Value is in the Eye of the Beholder

Lionel Grealou ERP PLM 3 minutes

Image credit: Raconteur / CIMdata: http://rcnt.eu/mj5

What may provide value to one specific end user, stakeholder group or function may not provide the same value to another. One universal ‘one-size-fits-all‘ solution does not exist or may not be perceived in the same way; therefore, it is fair to say that:

Value is expressed and measured in the eye of the beholder – actually, it is rarely constrained solely by time or cost.

Effective value management requires an understanding of what is valuable to one or a group of stakeholders, and the activities to create value should be focused on successfully delivering the anticipated value. In this context, value can have many different meanings.

For example: creating a report that only finance uses constitutes little or no value to a group of engineers – even if they are working on cost optimisation. This is because they might not have the same requirement for financial information compared to what accountants need, or they probably use different data points and sources to gather the cost information that they require. To create value for both stakeholder groups, it will be important to understand the basic input / output model, what information is required, when, for what purpose, how it is consumed and transformed, with which dependencies and constraints. It might be necessary to understand what the two groups are using, should it be two different views of the same data, at different points in time, what are the business rules which govern this data, etc. 

Having said that, value can easily be converted into quantifiable metrics which can be contrasted and compared; as such:

Value = Benefits / Cost

The other key element relates to boundary conditions [i.e. the surrounding context]: what certain vendor, industry, analyst or even internal practices and standards may deliver is not necessarily contributing to perceived value to the end user.

For example: improving the creation time of a report from 1 day to 1 minute execution time, can prove to be a big saving in time if this report is used to validate certain Bill of Materials (BoM) changes. However, such improvement might have limited value if this report is only needed once a month or it does not have specific urgency requirement in terms of how and when it is executed. Or perhaps, the benefit from this improvement might be significant for accountants who need to make regular business case simulation, while engineers are more than happy to wait a day to perform whatever impact assessment this report provide them with (…).

→ **Do this**
Return the passage on value and stakeholders from "The other key" to "them with (…).", reproducing the wording verbatim.

→ **Available data**
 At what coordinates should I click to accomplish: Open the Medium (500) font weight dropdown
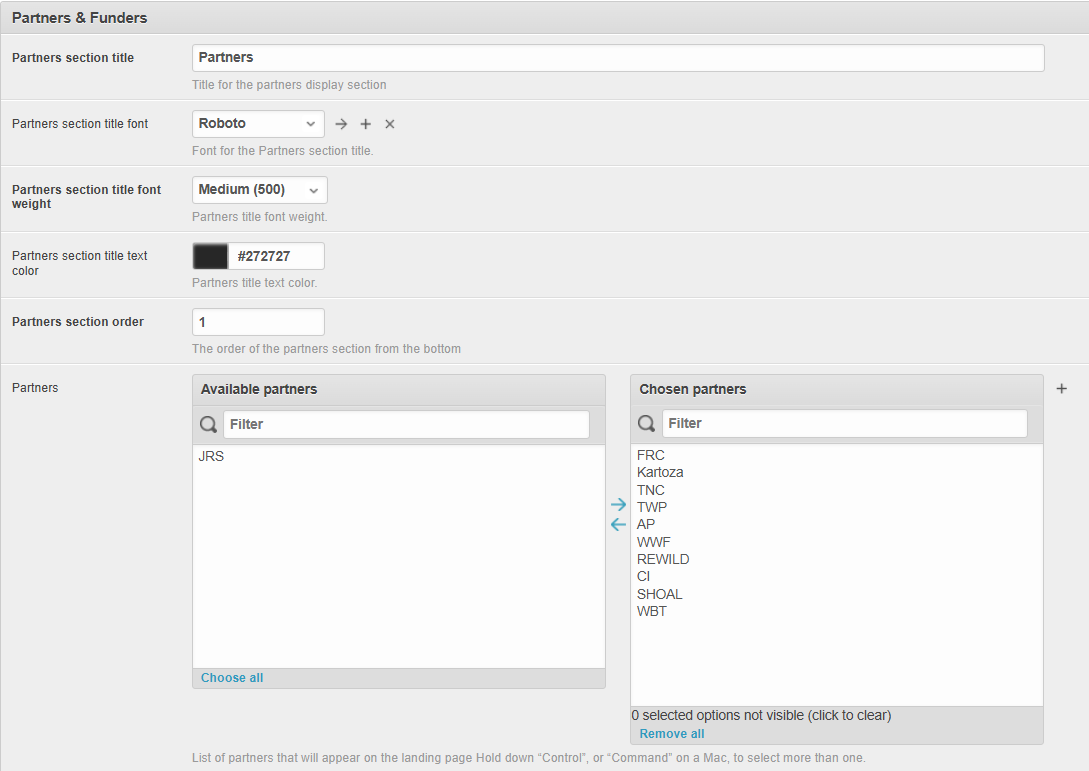click(x=259, y=190)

→ **Exercise solution**
The other key element relates to boundary conditions [i.e. the surrounding context]: what certain vendor, industry, analyst or even internal practices and standards may deliver is not necessarily contributing to perceived value to the end user.

For example: improving the creation time of a report from 1 day to 1 minute execution time, can prove to be a big saving in time if this report is used to validate certain Bill of Materials (BoM) changes. However, such improvement might have limited value if this report is only needed once a month or it does not have specific urgency requirement in terms of how and when it is executed. Or perhaps, the benefit from this improvement might be significant for accountants who need to make regular business case simulation, while engineers are more than happy to wait a day to perform whatever impact assessment this report provide them with (…).